I've been researching the various caching options to limit our roundtrip calls to the database. I've kind of taken a liking to JbossCache as a solution, but was hoping some fine folks might suggest a code-based implementation approach for using the library.
Setup: We are currently refactoring a standard web app built on Spring MVC, Tiles,
JSP. The site is 'skinned' depending on the logged in user (by state of user). Due to the 'location' dependent nature of the application, there are pieces of the application (header information, label values, dropdown list values, default field values for certain fields, etc.) which change depending upon the location of the user. Again, these could all be different between states (i.e. default may be 0.8 for a field in Texas, but 0.5 for the same field in Florida). Some of this will be accomplished via ResourceBundles defined by state (labels), but the architect has requested we cache much of the static reference data (dropdowns, etc). In addition, there are complex rules about some aspects of the UI. For example, if we choose Value A in a listbox, a new set of values is displayed in another radio group field. These are also identified as candidates for caching up-front on application startup.
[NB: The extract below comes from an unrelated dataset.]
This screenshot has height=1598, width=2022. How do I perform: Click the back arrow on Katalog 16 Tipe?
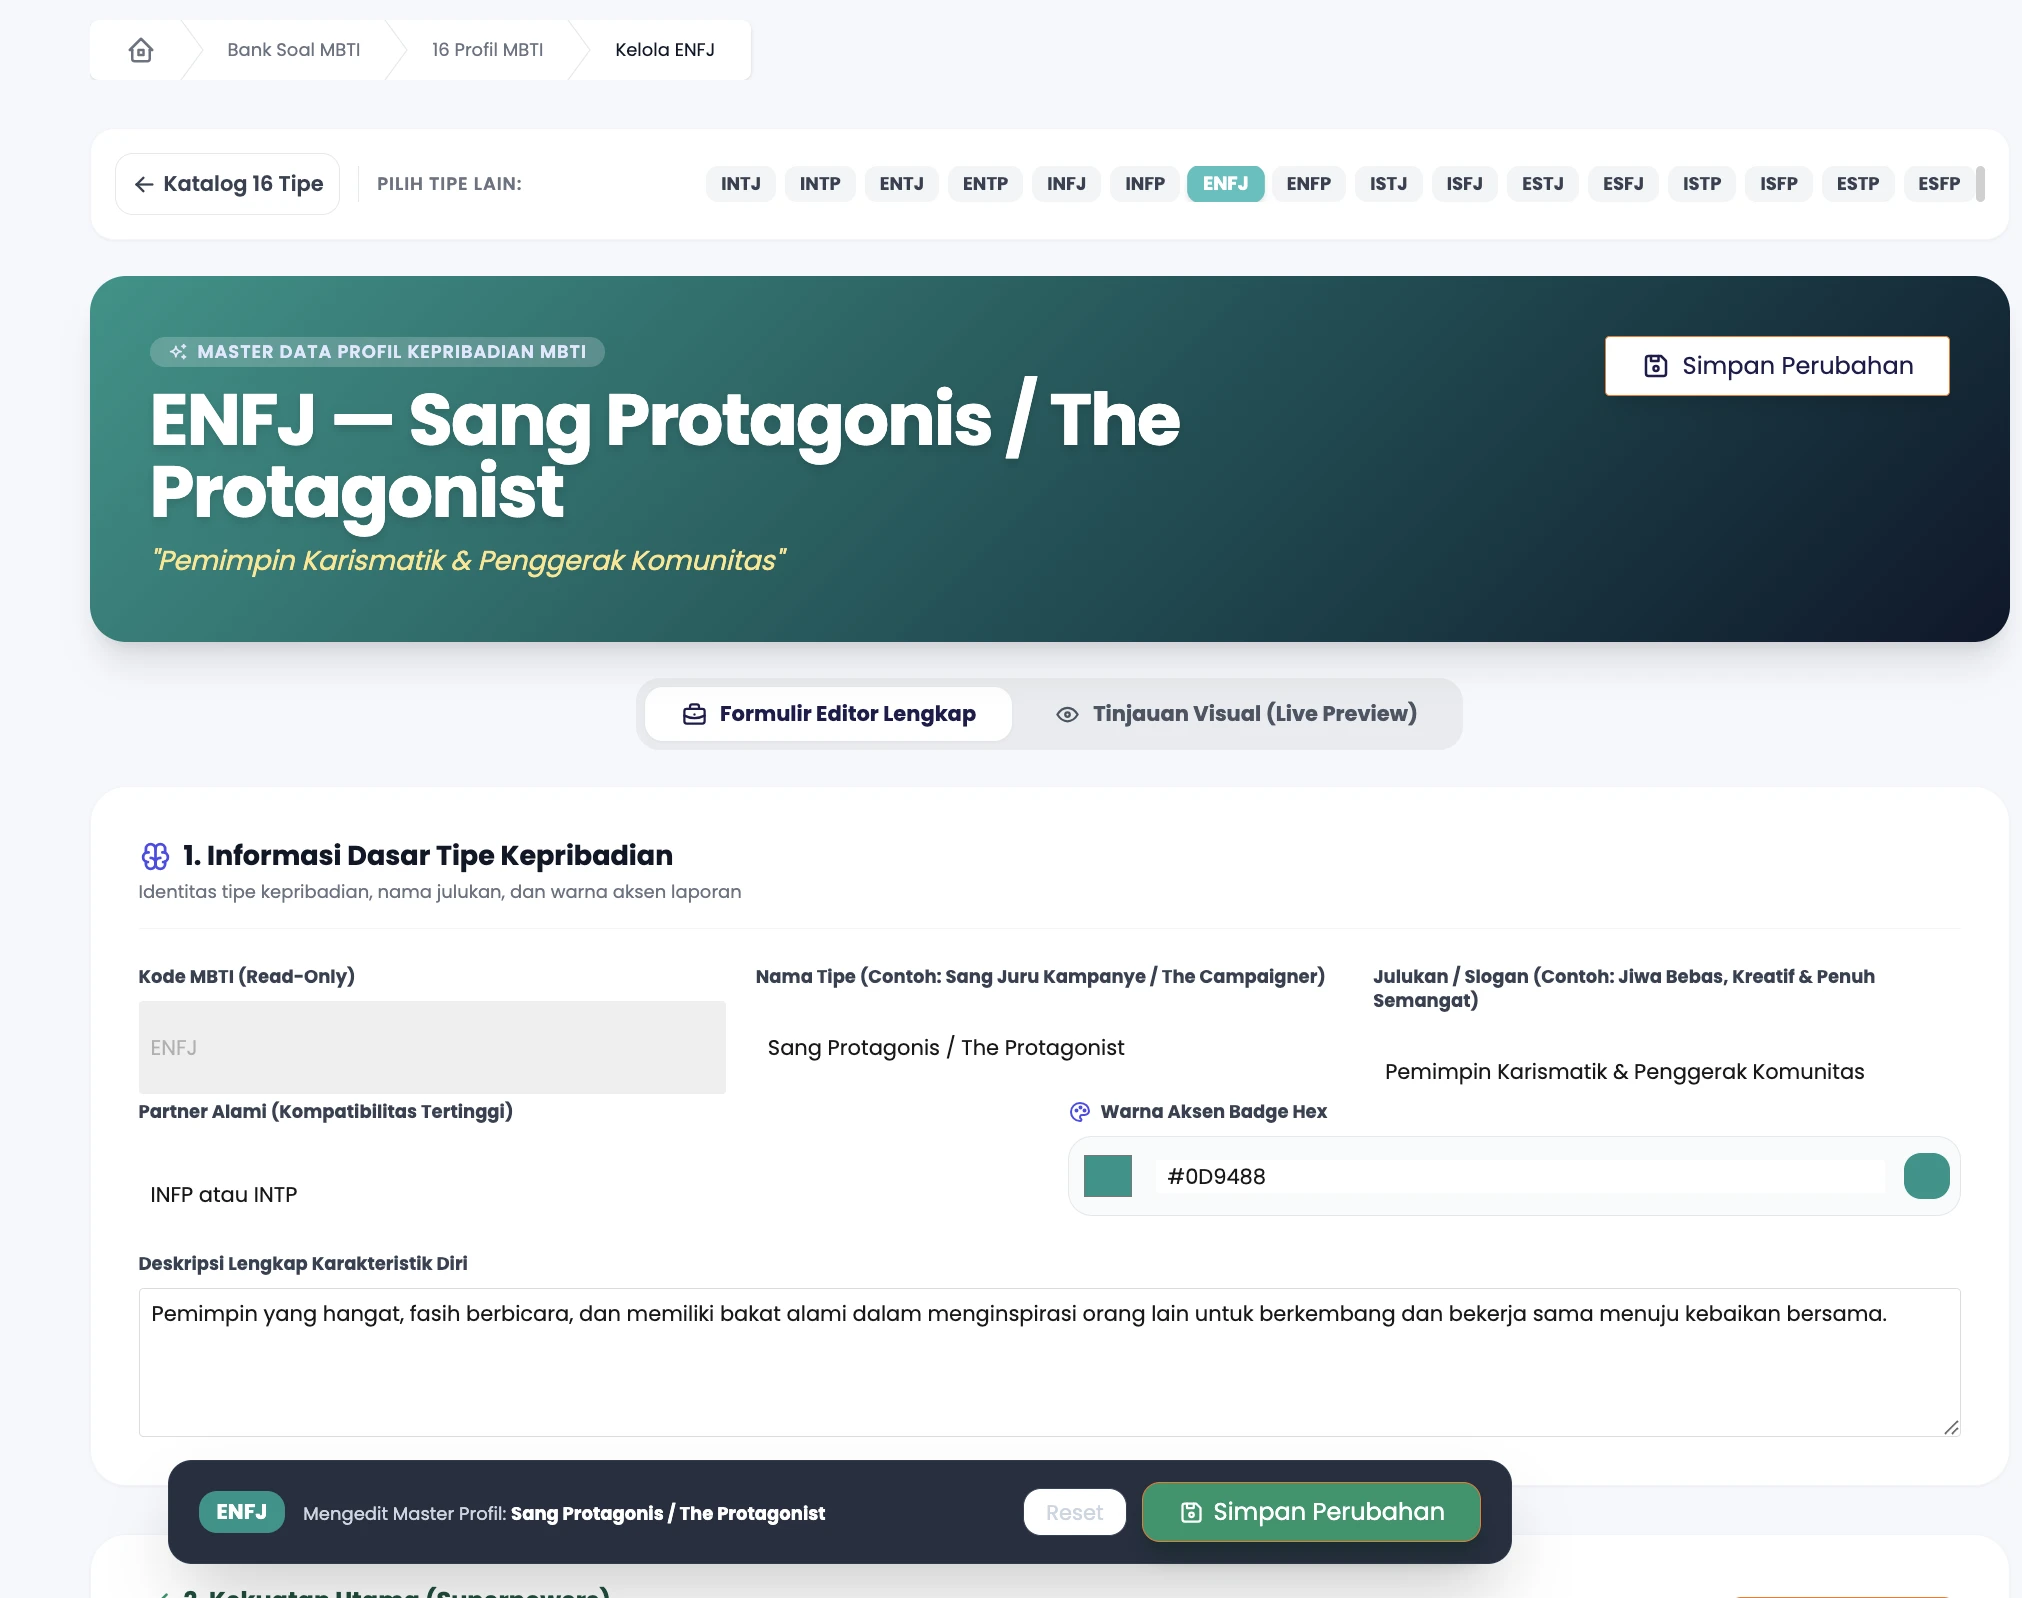tap(144, 184)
The goal of the development effort is to make the application accessible outside of a purely 'web app' context. They're building out components to be used as web service endpoints that will mimic the workflow that is only currently supported by the web app. The end result is an application which can have services requested ad-hoc using standard XML input and output. The web app is the current model and will continue to be supported, but they're implementing a SOA-based approach.
Does anyone have some good design strategies for implementing a caching solution (
patterns, abstract vs. interface approach)? This will be in a single JVM, so no replication is needed currently, though a library that could handle that for future use-cases would be nice. I like
JBoss Cache/POJO Cache at this point, due to the hierarchical nature of its cache. I can store the default values of fields as such:
root/texas/defaultvals/field1/value
root/florida/defaultvals/field1/value
...
...
That seems to lend some flexibility w/how the data is stored/retrieved.